Omega-3, fatty acids, eat more fish; I suggest people start low but aim for about two thousand milligrams twice a day. Why? We’ll go into that in a second. Usually, this is completely benign. Most people have no side effects. On occasion, a person will have an upset stomach. Some people will burp up a fish taste. You can usually get around that by either freezing the omega-3 fish oil and eating the frozen tablets, or just finding a brand that doesn’t do that to you. Omega-3 decreases inflammation and improve hippocampus volume; improves brain health. They ask for 12 hours each day, and that again – we talked about that a minute ago – try to finish eating dinner, and then go 12 hours before breakfast or longer, and especially if you have an APOE4 gene; an example of knowing your genetics. If you have an APOE4 gene – which is a gene that predicts Alzheimer’s disease – probably, if you fast a little bit longer, you can decrease your likelihood of that gene expressing itself.
So why fast? It keeps your insulin level from spiking before bedtime since insulin spikes at that time seem to contribute to insulin resistance. Insulin inhibits the release of melatonin, which actually helps you sleep and inhibits growth hormone, which is good for keeping your brain vibrant. It promotes what’s called autophagy, which is a process in which cells recycle components, and destroy damaged proteins and mitochondria. So when you’re starving a little bit; when you’re a little bit low on blood sugar and your body is looking for food, you will break down old crappy cells that you need to get rid of anyway. So it kind of prunes out the bad stuff, and that’s what we think happens with autophagy. And the last thing that fasting does, is it induces ketosis, which is what we talked about earlier. Ketosis can trigger brain-derived neurotrophic factor release. That, plus exercise.

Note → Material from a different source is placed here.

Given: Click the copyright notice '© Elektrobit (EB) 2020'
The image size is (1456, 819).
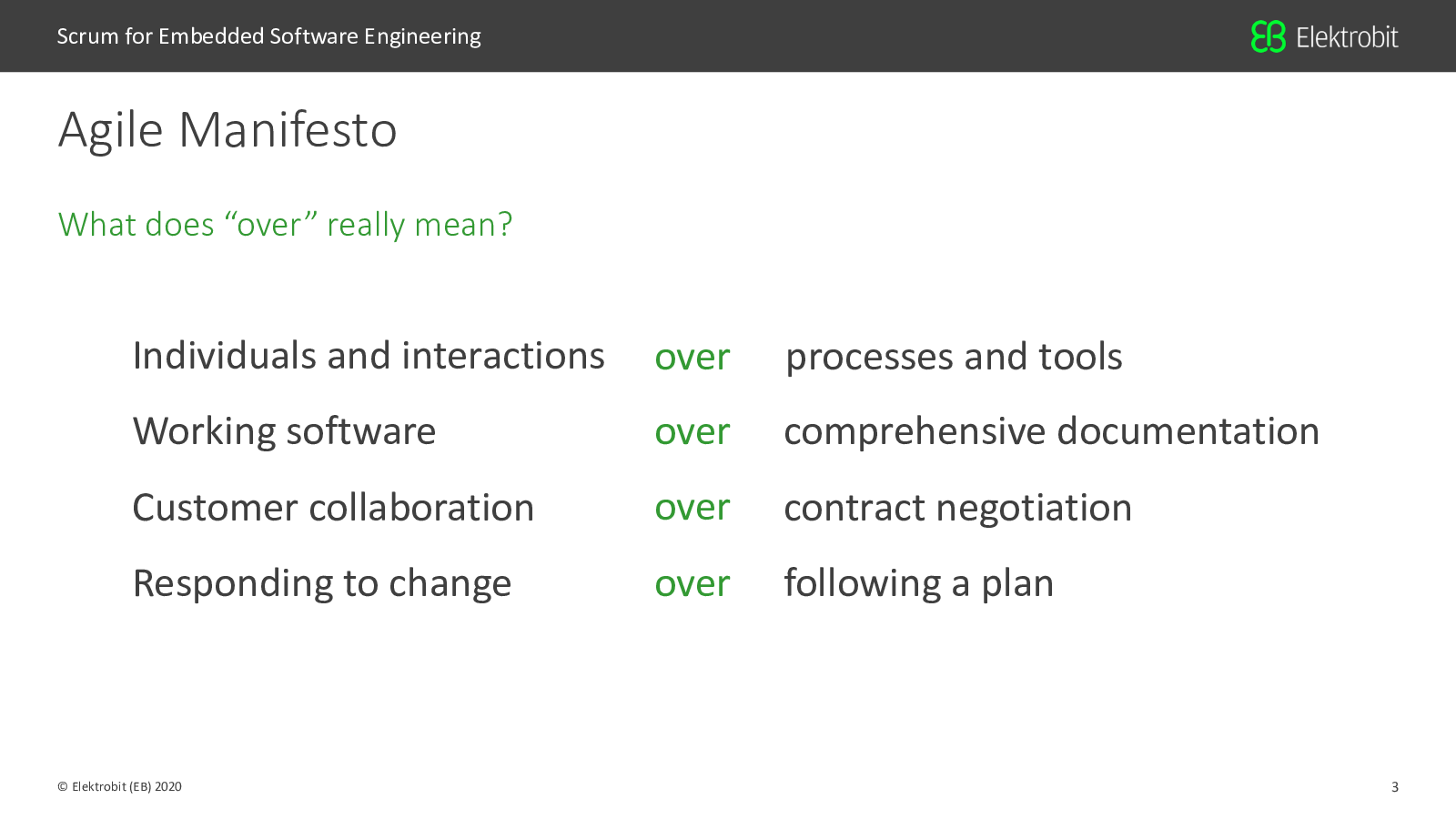Looking at the screenshot, I should click(x=119, y=786).
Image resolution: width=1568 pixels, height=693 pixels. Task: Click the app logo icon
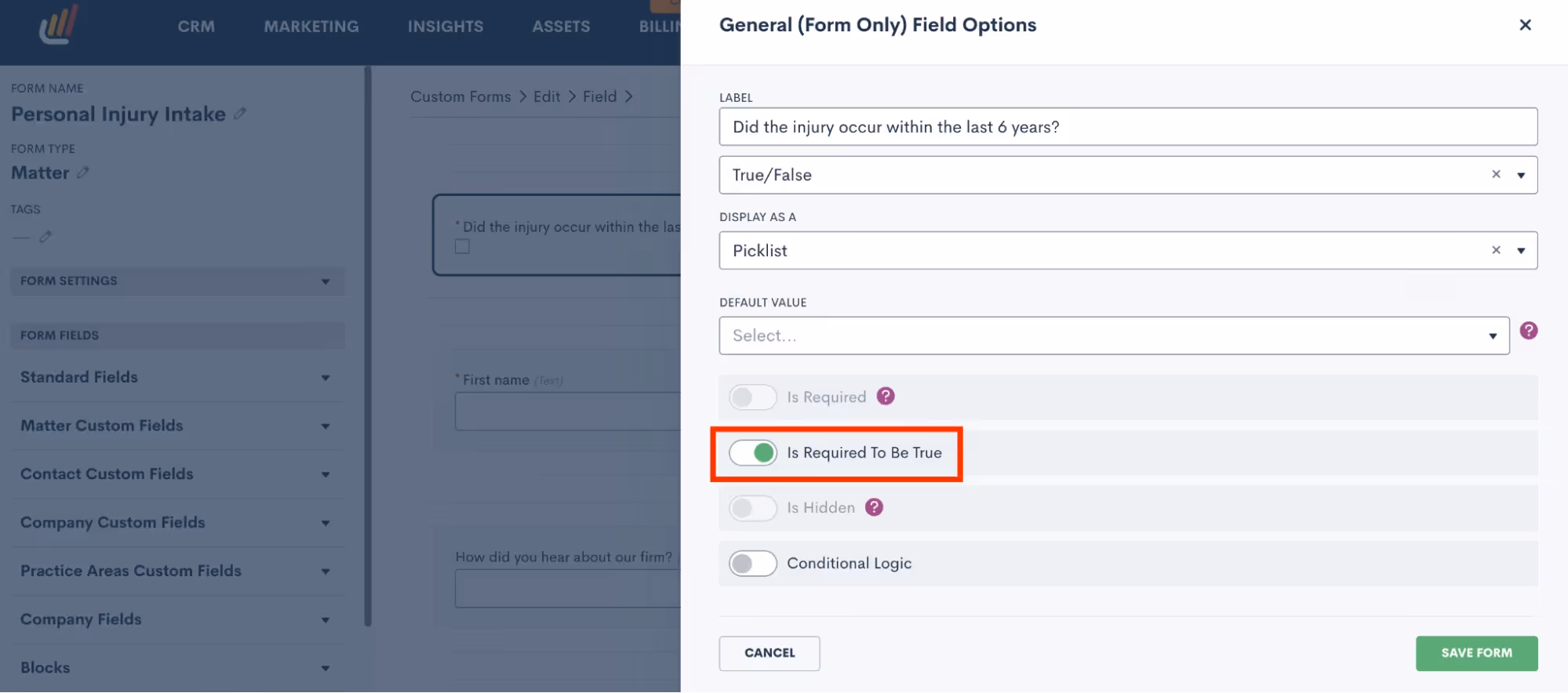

Take vitamin D. Here’s some reasons; reduces inflammation, reduces auto-immunity, improves brain function, reduces cancer cell growth, improves immunity, enhances mood and sleep, reduces the risk of heart disease. D3 is the most active form of vitamin D, so that’s what I suggest people take. It’s available over-the-counter. Almost everybody needs some, especially at this latitude, and for most people, there’s not a reason to not just take 2,000 units a day. Although, if you know your vitamin D level, you can be a little bit more precise about how much you need.